Shenanigans! Mayhem! Drinking! Dancing! Ensued! From No Malice Palace (the name of which I didn’t learn for years) we went to Joe’s Pub, which at the time had super exclusive club nights that were impossible to get into. (I have no idea if they still do because I know zero things about being out after midnight anymore.) Naturally, The Hipster got the three of us in. Naturally, I broke another martini glass, tried to take my shoes off, got yelled at by the bouncer because of the aforementioned broken glass, and was just all kinds of ridiculous. At some point in the merry havoc we lost BF to sleep, a slice of pizza, a dude (all three?) and we were deliciously alone.
Because at some point the bars do actually close, soon he was walking me home. It should be mentioned that for that first year after we graduated, home was technically my parents’ house (SO much has changed. Ugh. Anyway.), but I spent my weekends between BF’s law school closet dorm room with her sweet twin bed and The Hipster’s more adult than me apartment in Murray Hill. Anyway, after hours (hours) of traipsing around all the Villages in the land I could no longer deal with the death traps shoes I was wearing. So I took them off as we strolled, slowly, taking each other in, proceeding to cut my foot (that was my cue to put my shoes back on). The Hipster, under the guise of making sure I was ok, told me to stop walking, leaned me up against the building (Remember: NYU. Classy.) and leaned in close.

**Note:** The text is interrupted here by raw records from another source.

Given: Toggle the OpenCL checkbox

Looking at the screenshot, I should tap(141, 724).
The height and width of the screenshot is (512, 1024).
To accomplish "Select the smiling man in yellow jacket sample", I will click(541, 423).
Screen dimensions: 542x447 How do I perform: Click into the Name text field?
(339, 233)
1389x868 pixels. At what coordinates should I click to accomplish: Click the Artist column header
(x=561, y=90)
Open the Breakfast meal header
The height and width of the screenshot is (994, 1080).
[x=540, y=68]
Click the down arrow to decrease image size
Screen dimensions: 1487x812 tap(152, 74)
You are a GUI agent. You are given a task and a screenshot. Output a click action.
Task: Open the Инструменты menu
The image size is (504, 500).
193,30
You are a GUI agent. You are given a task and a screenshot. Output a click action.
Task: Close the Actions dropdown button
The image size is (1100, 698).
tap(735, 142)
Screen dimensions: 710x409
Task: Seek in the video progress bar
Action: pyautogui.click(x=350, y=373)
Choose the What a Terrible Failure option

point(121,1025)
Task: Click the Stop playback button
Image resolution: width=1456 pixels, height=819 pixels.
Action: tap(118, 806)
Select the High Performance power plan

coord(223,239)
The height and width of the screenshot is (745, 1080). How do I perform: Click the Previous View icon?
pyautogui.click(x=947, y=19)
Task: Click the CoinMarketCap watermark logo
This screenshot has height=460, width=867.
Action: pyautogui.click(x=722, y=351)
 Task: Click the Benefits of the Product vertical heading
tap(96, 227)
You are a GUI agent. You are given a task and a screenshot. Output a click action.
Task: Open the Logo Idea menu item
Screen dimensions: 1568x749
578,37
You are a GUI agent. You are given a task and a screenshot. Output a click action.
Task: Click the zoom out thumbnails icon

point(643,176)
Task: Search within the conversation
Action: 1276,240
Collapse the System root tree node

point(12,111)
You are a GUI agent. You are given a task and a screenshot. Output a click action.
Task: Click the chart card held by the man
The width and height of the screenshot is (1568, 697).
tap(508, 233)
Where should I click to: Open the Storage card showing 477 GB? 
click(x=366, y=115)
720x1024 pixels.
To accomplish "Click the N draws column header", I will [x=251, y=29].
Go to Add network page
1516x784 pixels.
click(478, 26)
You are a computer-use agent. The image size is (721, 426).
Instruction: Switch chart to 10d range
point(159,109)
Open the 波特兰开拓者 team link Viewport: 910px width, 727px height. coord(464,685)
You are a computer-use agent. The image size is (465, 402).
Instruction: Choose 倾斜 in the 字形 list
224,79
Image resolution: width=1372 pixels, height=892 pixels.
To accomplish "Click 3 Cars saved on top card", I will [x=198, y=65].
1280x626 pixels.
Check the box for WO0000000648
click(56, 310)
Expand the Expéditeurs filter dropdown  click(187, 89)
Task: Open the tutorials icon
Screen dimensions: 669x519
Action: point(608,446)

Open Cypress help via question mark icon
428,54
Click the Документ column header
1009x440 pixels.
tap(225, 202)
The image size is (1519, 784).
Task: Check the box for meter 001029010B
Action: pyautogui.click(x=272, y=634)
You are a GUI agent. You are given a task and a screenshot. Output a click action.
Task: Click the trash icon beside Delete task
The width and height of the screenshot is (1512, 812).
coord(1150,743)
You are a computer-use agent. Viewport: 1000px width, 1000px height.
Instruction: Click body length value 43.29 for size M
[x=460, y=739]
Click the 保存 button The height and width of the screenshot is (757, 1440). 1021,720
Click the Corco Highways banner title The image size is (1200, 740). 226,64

After a cursory look at my foot, that was probably now a deep shade of gutter punk, he grabbed my face, pulled me in and finally there we were: sucking face at four in the morning across the street from people probably getting shanked in Washington Square Park. Always up for a public show of gallantry, in the middle of our make-out, The Hipster verbally assailed a stranger in scrubs medical student on his way home from being up all night (probably dealing with drunken assholes like us). Not letting me go or breaking our closeness, The Hipster asked him to examine my bleeding foot. I melted into him, not caring at all about the foot or the doctor, only that I could feel the heat rolling off him, feel his hands letting me know that I was his. The man/maybe doctor assured me my foot was fine and maybe, MAYBE, I should put my shoes back on.